Hawk Notes, Volume 4

I rolled out a small update to my blog: It's now reading the blog posts from a GitHub repo instead of an Azure DevOps repo.

Only reason for the swap is to get programmatic public access to the repo. Azure DevOps supports public projects but REST access still appears to require authentication. Personal Access Tokens work just fine, but they expire which is a pain in the backside.

Maybe anonymous access to Azure Repos REST services gets enabled in the future, but I didn't want to wait. It was pretty easy to port the Azure DevOps REST Wrapper to Octokit. My code was already using TPL Dataflow to load all the post metadata from the Azure Git repo. All I really needed to do was change the client initialization code and the URL construction scheme and I was good to go.

Hawk Notes, Volume 3

I just rolled out a new feature for my blog: Series.

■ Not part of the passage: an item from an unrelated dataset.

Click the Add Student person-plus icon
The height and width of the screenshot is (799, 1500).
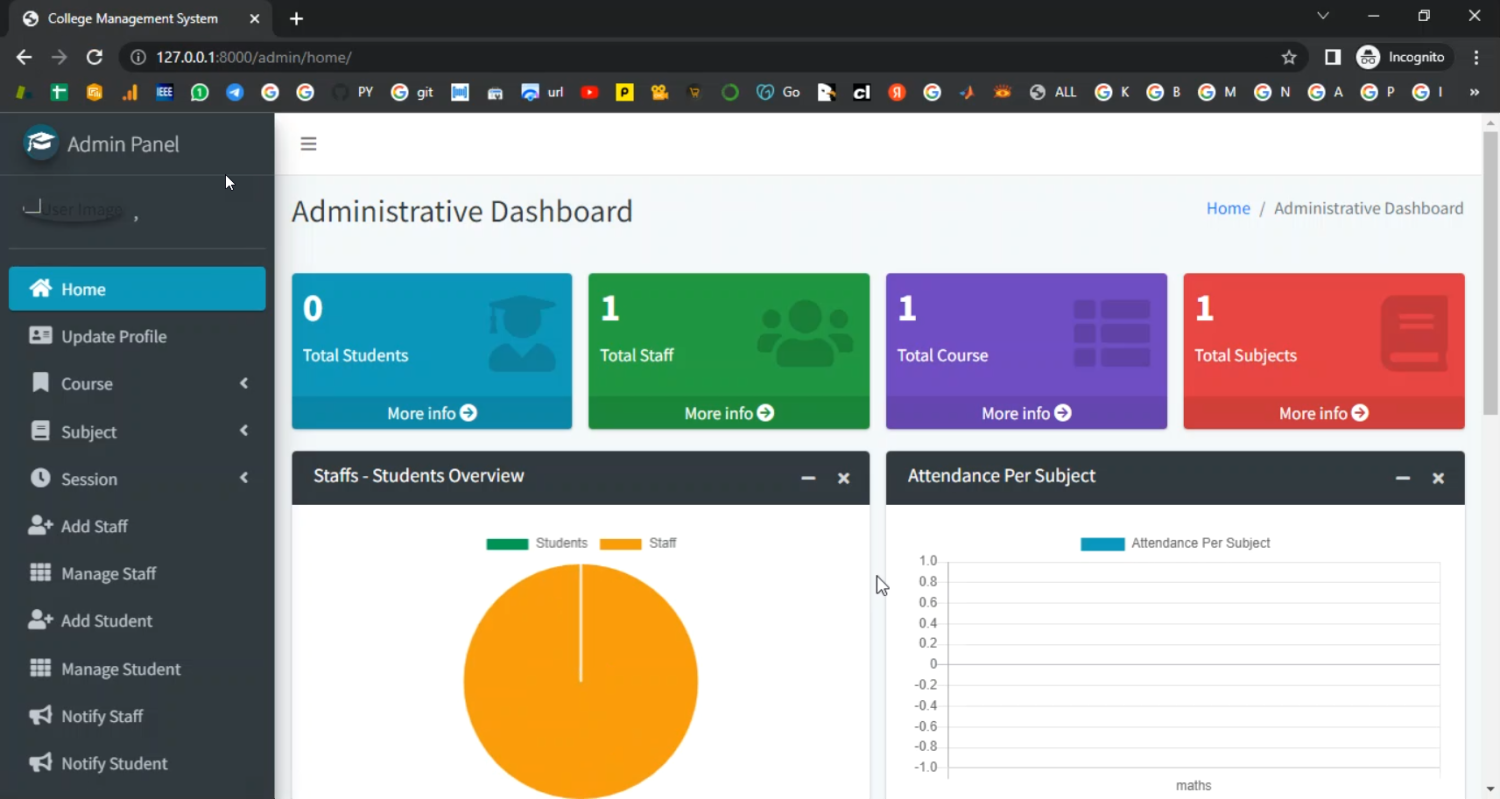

Back when I was working for the IronPython team, I would write series of posts on a single topic, such as writing an IronPython debugger or using IronPython's __clrtype__ metaclass feature. I've also written series on building parsers in F#, a step-by-step guide to brokered WinRT components and the home grown engine I use for this blog. And with the new job, I suspect I'll be writing even more.

So I decided to make series a first class construct in my blog. You can go to a top level page to see all my series. Or you can go to a specific series page, such as the one for Hawk Notes. One thing I really like about Series is that they display in chronological order. That makes reading a series like the IronPython Debugger much easier to follow.

Implementing Series was fairly straightforward...or at least it would have been if I hadn't decided to significantly refactor the service code. I didn't like how I was handling configuration - too much direct config reading that was better handled by options. I made some poor service design decisions that limited the use of dependency injection. Most of all, I wanted to change the way memory caching worked so that more data loaded on demand instead of ahead of time. I also took the opportunity to use newer language constructs like value tuples and local functions.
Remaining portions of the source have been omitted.